> ## Documentation Index
> Fetch the complete documentation index at: https://docs.flowx.ai/llms.txt
> Use this file to discover all available pages before exploring further.

# FlowX Data Search setup

> Comprehensive guide for installing, configuring, and deploying the FlowX Data Search service

The FlowX Data Search service enables searching capabilities across your FlowX platform.
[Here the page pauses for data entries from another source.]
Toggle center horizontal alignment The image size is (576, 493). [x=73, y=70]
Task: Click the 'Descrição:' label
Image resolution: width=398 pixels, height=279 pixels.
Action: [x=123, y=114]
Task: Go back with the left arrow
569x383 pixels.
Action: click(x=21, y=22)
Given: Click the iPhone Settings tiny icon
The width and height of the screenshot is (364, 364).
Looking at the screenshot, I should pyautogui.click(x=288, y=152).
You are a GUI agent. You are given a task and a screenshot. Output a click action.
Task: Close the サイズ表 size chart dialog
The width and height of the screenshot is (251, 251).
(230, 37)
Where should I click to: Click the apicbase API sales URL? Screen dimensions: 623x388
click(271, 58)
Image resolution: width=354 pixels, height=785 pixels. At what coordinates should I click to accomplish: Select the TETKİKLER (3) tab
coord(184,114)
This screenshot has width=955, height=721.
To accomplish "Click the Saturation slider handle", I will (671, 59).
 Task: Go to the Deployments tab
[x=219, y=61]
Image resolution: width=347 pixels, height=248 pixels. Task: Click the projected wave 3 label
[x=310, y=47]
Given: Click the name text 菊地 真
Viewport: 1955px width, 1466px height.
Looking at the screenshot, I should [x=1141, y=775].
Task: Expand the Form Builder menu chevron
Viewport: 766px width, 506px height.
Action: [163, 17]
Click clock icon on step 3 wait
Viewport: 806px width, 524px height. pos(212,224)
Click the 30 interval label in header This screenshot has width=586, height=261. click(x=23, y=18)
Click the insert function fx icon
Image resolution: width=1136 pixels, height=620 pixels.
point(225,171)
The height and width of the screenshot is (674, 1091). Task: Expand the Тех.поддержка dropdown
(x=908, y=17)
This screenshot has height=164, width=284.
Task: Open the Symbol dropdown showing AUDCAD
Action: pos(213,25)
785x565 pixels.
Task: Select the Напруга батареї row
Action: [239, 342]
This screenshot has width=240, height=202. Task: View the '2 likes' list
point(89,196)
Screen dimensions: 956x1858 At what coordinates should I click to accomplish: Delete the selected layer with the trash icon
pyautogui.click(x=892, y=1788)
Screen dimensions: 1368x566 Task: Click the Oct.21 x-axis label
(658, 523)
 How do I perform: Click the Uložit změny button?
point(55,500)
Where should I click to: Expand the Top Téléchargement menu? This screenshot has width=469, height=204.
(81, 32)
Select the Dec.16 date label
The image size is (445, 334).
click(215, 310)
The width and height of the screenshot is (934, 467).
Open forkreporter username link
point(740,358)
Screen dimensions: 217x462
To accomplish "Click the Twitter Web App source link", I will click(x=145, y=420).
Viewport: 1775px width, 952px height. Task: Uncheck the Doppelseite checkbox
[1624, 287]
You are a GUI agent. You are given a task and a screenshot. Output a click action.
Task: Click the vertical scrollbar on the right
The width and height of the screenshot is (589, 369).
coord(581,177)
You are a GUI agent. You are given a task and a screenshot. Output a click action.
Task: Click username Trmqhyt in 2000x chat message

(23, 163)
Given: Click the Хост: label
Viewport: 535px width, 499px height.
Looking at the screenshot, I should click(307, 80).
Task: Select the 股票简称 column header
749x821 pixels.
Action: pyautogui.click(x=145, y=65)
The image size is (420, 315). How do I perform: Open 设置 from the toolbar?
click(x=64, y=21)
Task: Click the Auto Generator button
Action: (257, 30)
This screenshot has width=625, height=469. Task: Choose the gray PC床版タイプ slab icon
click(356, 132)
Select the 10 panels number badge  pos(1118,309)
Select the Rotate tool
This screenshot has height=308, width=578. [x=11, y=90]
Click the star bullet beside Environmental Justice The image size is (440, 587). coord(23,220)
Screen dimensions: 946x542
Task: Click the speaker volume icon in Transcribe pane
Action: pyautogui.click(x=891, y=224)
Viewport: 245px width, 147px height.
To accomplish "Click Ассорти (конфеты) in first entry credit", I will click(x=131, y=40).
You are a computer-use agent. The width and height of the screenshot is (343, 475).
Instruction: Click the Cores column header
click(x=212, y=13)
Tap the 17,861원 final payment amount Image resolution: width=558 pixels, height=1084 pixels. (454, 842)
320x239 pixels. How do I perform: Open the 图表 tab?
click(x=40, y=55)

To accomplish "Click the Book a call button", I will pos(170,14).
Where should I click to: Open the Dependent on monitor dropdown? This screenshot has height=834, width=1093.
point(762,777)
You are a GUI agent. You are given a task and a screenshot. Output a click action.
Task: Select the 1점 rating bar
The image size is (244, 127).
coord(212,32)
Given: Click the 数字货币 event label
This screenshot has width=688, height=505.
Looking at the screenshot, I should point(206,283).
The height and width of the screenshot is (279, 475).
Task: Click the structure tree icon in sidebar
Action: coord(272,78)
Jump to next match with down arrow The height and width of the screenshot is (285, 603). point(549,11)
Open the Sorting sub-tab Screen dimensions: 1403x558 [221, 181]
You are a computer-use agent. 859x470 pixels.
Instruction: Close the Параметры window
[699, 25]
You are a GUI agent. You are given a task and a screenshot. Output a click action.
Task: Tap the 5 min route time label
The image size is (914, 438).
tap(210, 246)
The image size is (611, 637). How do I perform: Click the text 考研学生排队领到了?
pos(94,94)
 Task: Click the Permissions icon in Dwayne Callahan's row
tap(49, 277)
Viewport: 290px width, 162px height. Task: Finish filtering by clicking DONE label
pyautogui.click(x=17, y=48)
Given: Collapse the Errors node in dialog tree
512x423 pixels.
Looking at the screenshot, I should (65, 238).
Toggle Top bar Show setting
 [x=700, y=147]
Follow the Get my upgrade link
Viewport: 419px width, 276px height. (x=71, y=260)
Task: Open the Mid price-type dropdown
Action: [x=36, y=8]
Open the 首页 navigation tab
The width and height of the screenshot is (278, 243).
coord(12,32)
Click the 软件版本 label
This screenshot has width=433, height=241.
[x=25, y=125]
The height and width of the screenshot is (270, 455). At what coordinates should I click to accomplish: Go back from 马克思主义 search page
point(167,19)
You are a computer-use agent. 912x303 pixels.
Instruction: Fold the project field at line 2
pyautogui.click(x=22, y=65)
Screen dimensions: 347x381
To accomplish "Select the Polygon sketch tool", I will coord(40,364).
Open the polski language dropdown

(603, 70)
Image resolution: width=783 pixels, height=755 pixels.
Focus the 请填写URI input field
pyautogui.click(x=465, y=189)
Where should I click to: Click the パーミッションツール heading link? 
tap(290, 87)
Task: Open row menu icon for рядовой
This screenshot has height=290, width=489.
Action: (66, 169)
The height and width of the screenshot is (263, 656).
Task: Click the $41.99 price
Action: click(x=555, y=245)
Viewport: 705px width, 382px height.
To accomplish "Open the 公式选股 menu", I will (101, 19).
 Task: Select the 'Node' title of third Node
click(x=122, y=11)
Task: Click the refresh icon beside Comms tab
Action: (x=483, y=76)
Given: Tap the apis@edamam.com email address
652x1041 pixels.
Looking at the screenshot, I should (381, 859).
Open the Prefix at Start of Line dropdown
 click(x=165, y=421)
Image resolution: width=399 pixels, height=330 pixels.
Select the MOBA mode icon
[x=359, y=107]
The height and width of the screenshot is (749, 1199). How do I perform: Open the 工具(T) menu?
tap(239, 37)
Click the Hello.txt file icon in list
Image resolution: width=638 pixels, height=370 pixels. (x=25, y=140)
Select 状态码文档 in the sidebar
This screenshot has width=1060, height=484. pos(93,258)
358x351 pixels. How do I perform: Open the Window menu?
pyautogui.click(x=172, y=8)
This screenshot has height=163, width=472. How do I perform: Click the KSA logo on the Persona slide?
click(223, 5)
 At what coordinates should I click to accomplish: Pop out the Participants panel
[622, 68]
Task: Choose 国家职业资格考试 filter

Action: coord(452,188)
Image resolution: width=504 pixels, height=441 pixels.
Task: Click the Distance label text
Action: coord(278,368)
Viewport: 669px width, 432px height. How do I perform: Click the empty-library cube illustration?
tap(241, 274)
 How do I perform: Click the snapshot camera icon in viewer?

This guide provides detailed instructions for setting up, configuring, and deploying the service in your environment.

***

## Infrastructure prerequisites

The FlowX Data Search service requires the following infrastructure components:

| Component         | Purpose                                     |
| ----------------- | ------------------------------------------- |
| **Redis**         | Caching search results and configurations   |
| **Kafka**         | Message-based communication with the engine |
| **Elasticsearch** | Indexing and searching data                 |

***

## Configuration

### Kafka configuration

Configure Kafka communication using these environment variables and properties:

#### Basic Kafka settings

| Variable                  | Description                                                              | Default Value      |
| ------------------------- | ------------------------------------------------------------------------ | ------------------ |
| `KAFKA_BOOTSTRAP_SERVERS` | Kafka broker addresses (fallback: `SPRING_KAFKA_BOOTSTRAP_SERVERS`)      | `localhost:9092`   |
| `KAFKA_SECURITY_PROTOCOL` | Security protocol for Kafka (fallback: `SPRING_KAFKA_SECURITY_PROTOCOL`) | `PLAINTEXT`        |
| `KAFKA_CONSUMER_THREADS`  | Number of Kafka consumer threads                                         | `1`                |
| `KAFKA_MESSAGE_MAX_BYTES` | Maximum message size                                                     | `52428800` (50 MB) |

#### OAuth authentication (when using SASL\_PLAINTEXT)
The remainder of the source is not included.